Profetie tegen Tyrus
26
1 In het elfde jaar, op de eerste van de maand kwam het woord van de HEERE tot mij en het luidde:      2 “Mensenkind, omdat Tyrus over Jeruzalem heeft gezegd: ‘Haha, zij is opengebroken, de poort van de volken is naar mij toe opengegaan. Ik zal met rijkdom gevuld worden nu zij verwoest is!’,      3 daarom, zo zegt mijn Heer, de HEERE: ‘Zie, Ik zal je, Tyrus! Ik zal vele volken tegen je doen optrekken zoals de zee zijn golven opstuwt.      4 Zij zullen de muren van Tyrus verwoesten en haar torens afbreken, en Ik zal het puin van haar afvegen en haar tot een kale rots maken.      5 Zij zal daar midden in de zee liggen om er visnetten over uit te spreiden, want Ik heb het gesproken, zo spreekt mijn Heer, de HEERE, en zij zal tot buit worden voor de volken. 6 Haar dochters die op het veld op het vasteland zijn, zullen door het zwaard gedood worden en zij zullen weten dat Ik de HEERE ben.’ ”   

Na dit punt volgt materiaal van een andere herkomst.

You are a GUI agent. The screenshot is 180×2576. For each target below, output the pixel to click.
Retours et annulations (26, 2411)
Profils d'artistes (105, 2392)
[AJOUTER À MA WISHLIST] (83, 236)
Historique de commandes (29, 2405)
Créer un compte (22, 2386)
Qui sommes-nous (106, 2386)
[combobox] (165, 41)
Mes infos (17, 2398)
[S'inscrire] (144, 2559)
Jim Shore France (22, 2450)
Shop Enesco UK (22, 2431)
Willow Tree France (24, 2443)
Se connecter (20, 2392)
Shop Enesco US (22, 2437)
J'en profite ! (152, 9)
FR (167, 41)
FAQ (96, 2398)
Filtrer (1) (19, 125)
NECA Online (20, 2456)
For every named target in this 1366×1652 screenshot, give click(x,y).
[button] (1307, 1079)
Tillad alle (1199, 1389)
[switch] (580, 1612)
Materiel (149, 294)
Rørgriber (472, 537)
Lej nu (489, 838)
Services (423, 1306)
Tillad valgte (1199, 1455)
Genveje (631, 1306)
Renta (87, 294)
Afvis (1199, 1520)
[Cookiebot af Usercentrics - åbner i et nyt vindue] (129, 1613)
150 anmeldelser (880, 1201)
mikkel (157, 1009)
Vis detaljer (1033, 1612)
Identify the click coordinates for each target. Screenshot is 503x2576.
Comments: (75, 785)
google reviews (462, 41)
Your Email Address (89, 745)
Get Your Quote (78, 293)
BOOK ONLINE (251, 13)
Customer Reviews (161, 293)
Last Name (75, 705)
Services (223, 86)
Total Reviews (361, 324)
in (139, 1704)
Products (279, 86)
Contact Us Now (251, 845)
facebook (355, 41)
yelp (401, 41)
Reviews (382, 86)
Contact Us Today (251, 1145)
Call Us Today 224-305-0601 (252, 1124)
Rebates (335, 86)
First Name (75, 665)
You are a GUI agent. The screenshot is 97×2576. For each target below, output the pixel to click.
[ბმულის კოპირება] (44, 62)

7 “Want zo zegt mijn Heer, de HEERE: ‘Zie, Ik zal Nebukadrezar, de koning van Babel, de koning der koningen, uit het noorden naar Tyrus brengen, met paarden, wagens, ruiters en met een grote menigte manschappen.      8 Hij zal je dochters op het veld met het zwaard doden, hij zal schansen tegen je opstellen, een dam tegen je opwerpen en een dak gemaakt van grote schilden, tegen je opstellen.      9 Hij zal zijn stormrammen tegen je muren plaatsen en je torens met zijn zwaarden neerhouwen.    10 Het stof van de menigte van zijn paarden zal je bedekken, je muren zullen beven vanwege het razen van de ruiters, het ratelen van de wielen en het denderen van de wagens, wanneer hij door je poorten binnenkomt, zoals men een opengebroken stad binnentrekt.    11 Met de hoeven van zijn paarden zal hij al je straten vertrappen, je volk zal hij met het zwaard doden en je machtige gewijde zuilen zullen ter aarde neerstorten.      12 Zij zullen je rijkdom roven, je handelswaren buitmaken, je muren afbreken en je huizen neerhalen, waar je zo op gesteld bent. Je stenen, je houten balken en je puin zullen zij in het water werpen.    13 Zo zal Ik het rumoer van je liederen doen ophouden en de klank van je lieren zal niet meer gehoord worden.      14 Ik zal een kale rots van je maken om er de visnetten over uit te spreiden. Je zult niet meer herbouwd worden, want Ik, de HEERE, heb het gesproken!, zo spreekt mijn Heer, de HEERE.’ ”   
 
15 “Zo zegt mijn Heer, de HEERE tegen het eiland Tyrus: ‘Zullen de eilanden niet beven bij het geluid van je val, bij het gekerm van de dodelijk gewonden, bij de moorddadige slachting in je midden?    16 Alle vorsten van de zee zullen van hun zetels afdalen en hun mantels afleggen en hun kleurrijke, geborduurde kleren uittrekken. Als gehuld in een kleed van rillingen van angst zullen zij op de grond neerzitten, onophouidelijk beven en ontzet over je zijn.      17 Zij zullen een klaaglied over je aanheffen en tegen je zeggen:
 
Hoe kan het dat jij zo verwoest bent,
jij, die bewoond werd door mensen
uit de zeeën,
jij, veelgeprezen stad,
jij, die daar zo sterk in de zee lag,
jij Tyrus en haar inwoners,
jij, die allen die in haar woonden,
voor elkaar ontzag inboezemde!       
18 Nu zullen de eilanden sidderen
op de dag van je val,
ja, de eilanden die in de zee liggen,
zullen ontzet zijn over je ondergang.’ ”
 
19 “Want zo zegt mijn Heer, de HEERE: ‘Wanneer Ik een verwoeste stad van je ga maken, net als alle andere onbewoonde steden, wanneer Ik de bruisende wateren over je heen zal doen stromen en de watermassa’s je zullen bedekken,    20 dan zal Ik je doen neerdalen bij hen die in de grafkuil zijn neergedaald, bij het volk uit de voortijd. Ik zal je neerleggen in de diepten van de aarde, in de ruïnes van de voortijd, bij hen die in de grafkuil zijn neergedaald, zodat je nooit meer bewoond zult worden. In het land van de levenden zal Ik echter glorie brengen.    21 Tot een schrikbeeld zal Ik je maken en je zult er niet meer zijn. Je zult gezocht worden en tot in eeuwigheid niet meer gevonden worden!’, zo spreekt mijn Heer, de HEERE.”